Alannah Hopkin | A Place of Refuge, a Beacon of Light, 2010
Tom Climent's work has been steadily evolving over the years, its constants being his devotion to the process of painting, and his use of deeply saturated colour and intricately worked surfaces. His new show features architectural forms, which hover between background and foreground, emerging from turbulent areas of atmospheric colour and texture that suggest heightened natural phenomena (sunrise, sunset, mist and storm), or some unreal landscape of the imagination. The buildings are fixed points, beacons of light, while all around the tempest rages.
The artist is drawn to church and tower shapes, not for religious reasons, but as illustrations of the notion of a sanctuary or place of refuge, a category that also seems to include the cottage. The buildings, whether single shapes or in clusters, contain a calm focal point within the layers of colour and haze, whether it is the light reflected from a steeple, from the gable ends of a cottage, or the beam of a lighthouse. The precision and idiosyncrasy of the buildings' design, their clear outline and realistic perspective, the way that shadows fall from one part of the building on to another, contrast with the more intuitive painting of the dramatically layered, non-figurative context in which the building is placed. The Italianate basilica in Pavillion seems to hover in a blur of colour, as if seen from a fast-moving train. Others, like the lighthouses in Oculus and Pico and the cottage in House of Departure are concealed behind a veil of mist or, as in Mihrab, viewed hauntingly through a patina of age. The hypnotic quality of the artist's fusion of real and abstract recalls T.S. Eliot's lines: human kind/Cannot bear very much reality.

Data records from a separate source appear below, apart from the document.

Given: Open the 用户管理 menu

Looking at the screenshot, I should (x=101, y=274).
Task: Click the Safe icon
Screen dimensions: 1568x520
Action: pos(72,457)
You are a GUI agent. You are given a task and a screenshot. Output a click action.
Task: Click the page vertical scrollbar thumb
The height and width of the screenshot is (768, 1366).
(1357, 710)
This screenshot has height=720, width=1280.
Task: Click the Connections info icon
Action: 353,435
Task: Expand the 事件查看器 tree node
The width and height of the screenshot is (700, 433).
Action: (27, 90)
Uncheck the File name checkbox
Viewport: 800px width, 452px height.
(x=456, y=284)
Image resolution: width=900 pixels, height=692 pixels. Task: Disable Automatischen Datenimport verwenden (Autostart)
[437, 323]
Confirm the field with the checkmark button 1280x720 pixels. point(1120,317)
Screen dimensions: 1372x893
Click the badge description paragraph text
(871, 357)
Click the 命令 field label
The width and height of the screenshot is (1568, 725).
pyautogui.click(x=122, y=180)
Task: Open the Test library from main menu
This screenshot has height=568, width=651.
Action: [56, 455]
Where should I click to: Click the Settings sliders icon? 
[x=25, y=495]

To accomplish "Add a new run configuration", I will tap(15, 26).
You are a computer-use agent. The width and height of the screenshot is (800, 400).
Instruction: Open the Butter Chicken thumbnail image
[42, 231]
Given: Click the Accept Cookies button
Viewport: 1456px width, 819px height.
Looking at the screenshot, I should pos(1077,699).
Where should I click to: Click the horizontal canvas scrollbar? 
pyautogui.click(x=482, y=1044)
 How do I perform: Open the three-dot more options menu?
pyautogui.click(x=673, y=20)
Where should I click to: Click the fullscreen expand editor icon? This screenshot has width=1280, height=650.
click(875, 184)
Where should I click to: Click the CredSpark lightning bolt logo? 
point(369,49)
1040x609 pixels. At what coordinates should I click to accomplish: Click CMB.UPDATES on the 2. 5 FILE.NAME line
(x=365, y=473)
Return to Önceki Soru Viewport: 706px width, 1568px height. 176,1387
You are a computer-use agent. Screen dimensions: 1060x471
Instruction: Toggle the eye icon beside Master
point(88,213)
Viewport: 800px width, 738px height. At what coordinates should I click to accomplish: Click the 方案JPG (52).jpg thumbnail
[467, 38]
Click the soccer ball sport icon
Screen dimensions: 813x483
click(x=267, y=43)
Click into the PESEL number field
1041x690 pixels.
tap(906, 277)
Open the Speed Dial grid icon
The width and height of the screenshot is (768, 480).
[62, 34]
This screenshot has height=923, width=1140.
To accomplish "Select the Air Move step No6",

Conventional distinctions between background and foreground are confounded, as the architectural shapes loom up and recede before our eyes. The walls and roofs of buildings become planes, deeply textured blocks of colour. A fruitful tension is created between the closely observed buildings, and the strangeness of the colours around them, a new variation on the play between abstract and representational that has always characterised Climent's work. The buildings prompt memories of real places, the colours evoke alternately Ireland and the Mediterranean, recalling the artist's part-Spanish background. As always, the artist leaves it to the viewers to bring their own interpretation to the painting, to go in and explore the painting, or simply to enjoy the rich juxtaposition of colour, form and texture. Either way, the experience is immensely stimulating and satisfying.